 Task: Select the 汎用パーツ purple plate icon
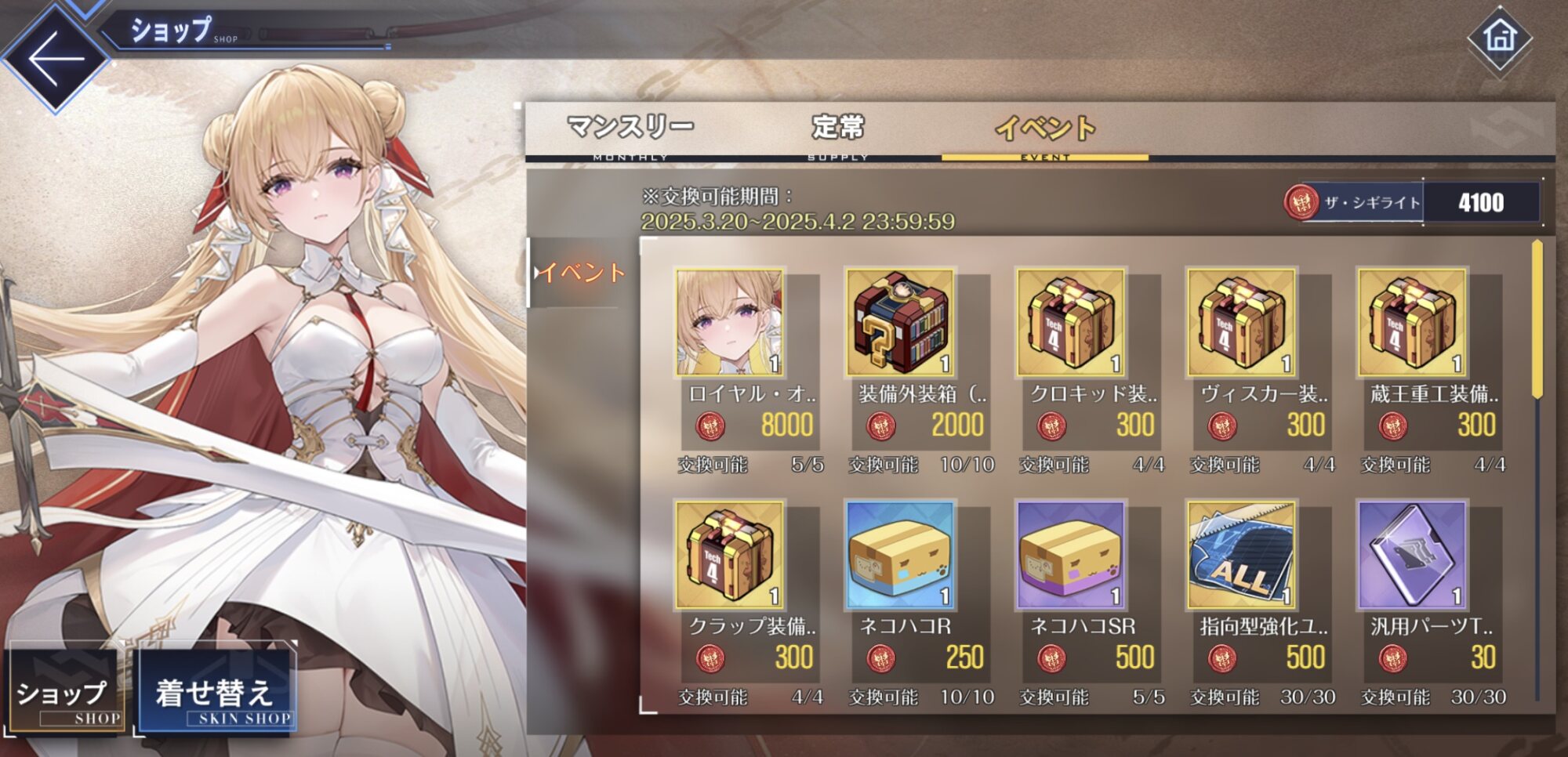[x=1412, y=555]
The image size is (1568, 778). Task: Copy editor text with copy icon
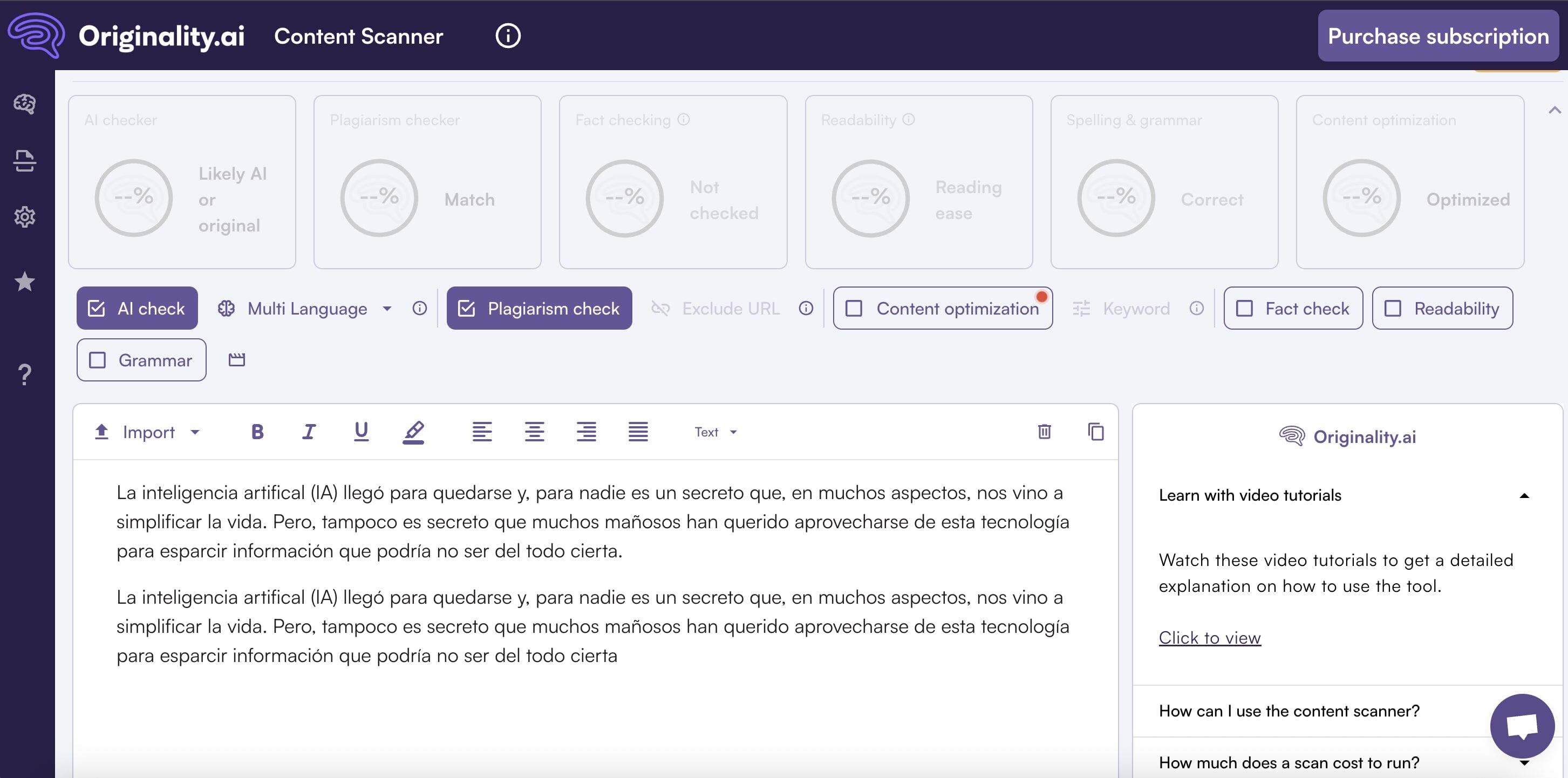coord(1096,432)
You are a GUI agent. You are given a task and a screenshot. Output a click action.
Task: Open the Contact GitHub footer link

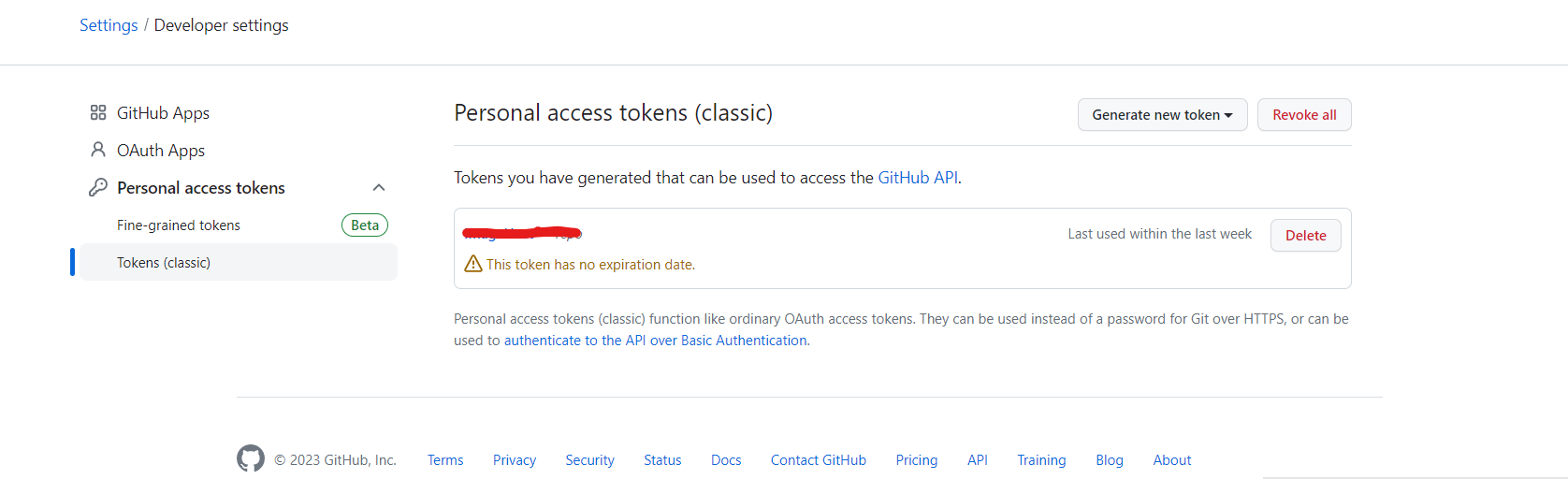pos(819,460)
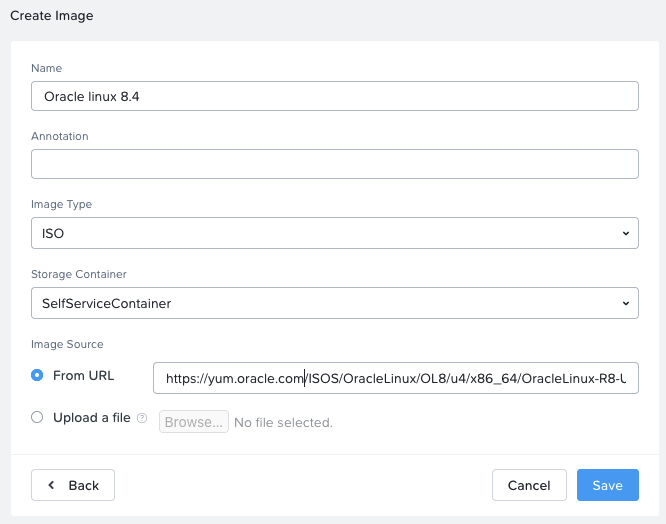This screenshot has width=666, height=524.
Task: Cancel the image creation
Action: [529, 485]
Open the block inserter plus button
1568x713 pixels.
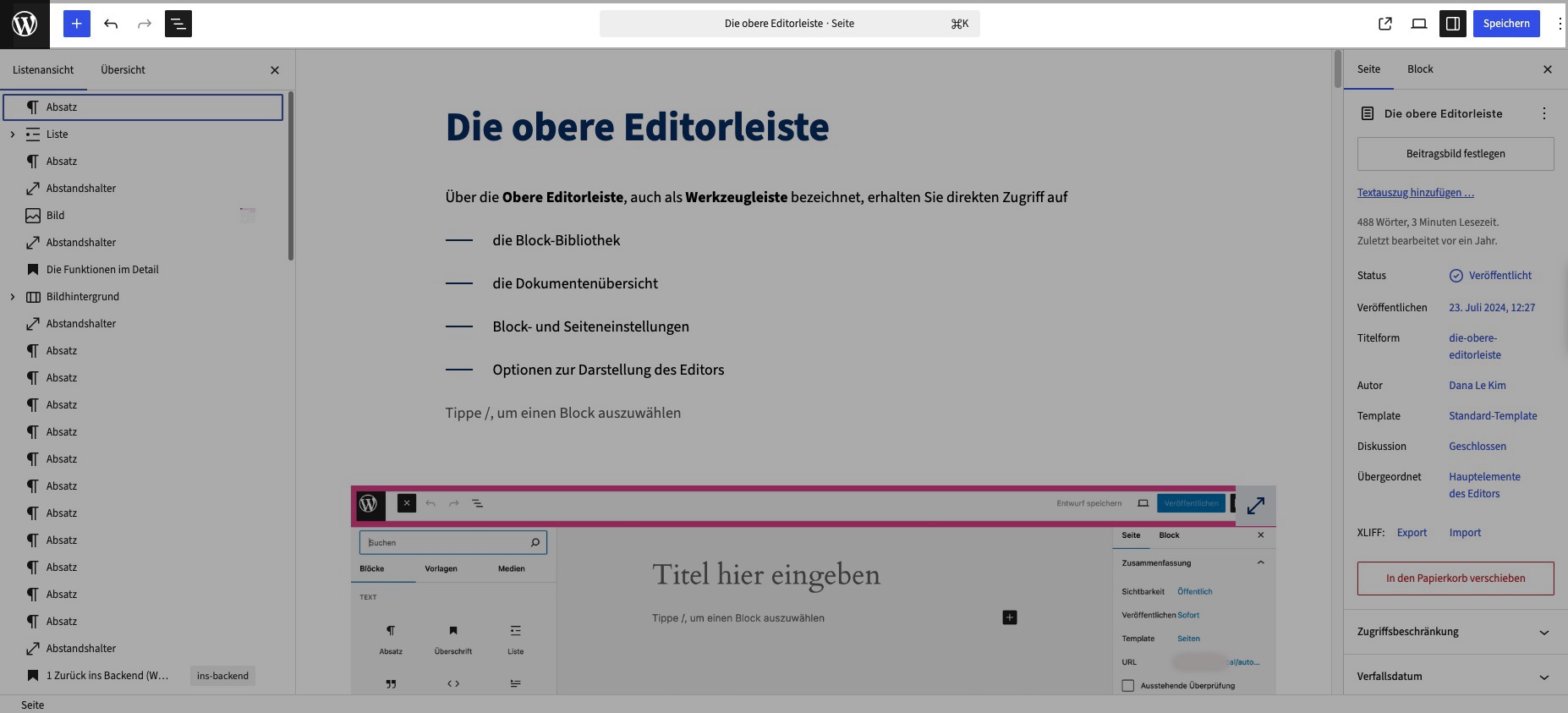tap(76, 24)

--------------------

• [Job]:
Repeat every item above, swapping "icon" for "symbol" wherever it occurs and leaving everything else unchanged. Omit the pictures from your answer.

• [Output for this task]:
 Task: Select the 汎用パーツ purple plate symbol
[x=1412, y=555]
The image size is (1568, 778). Task: Copy editor text with copy symbol
coord(1096,432)
You are a GUI agent. You are given a task and a screenshot. Output a click action.
Task: Open the Contact GitHub footer link

pos(819,460)
This screenshot has width=666, height=524.
Task: Cancel the image creation
Action: [529, 485]
Open the block inserter plus button
1568x713 pixels.
tap(76, 24)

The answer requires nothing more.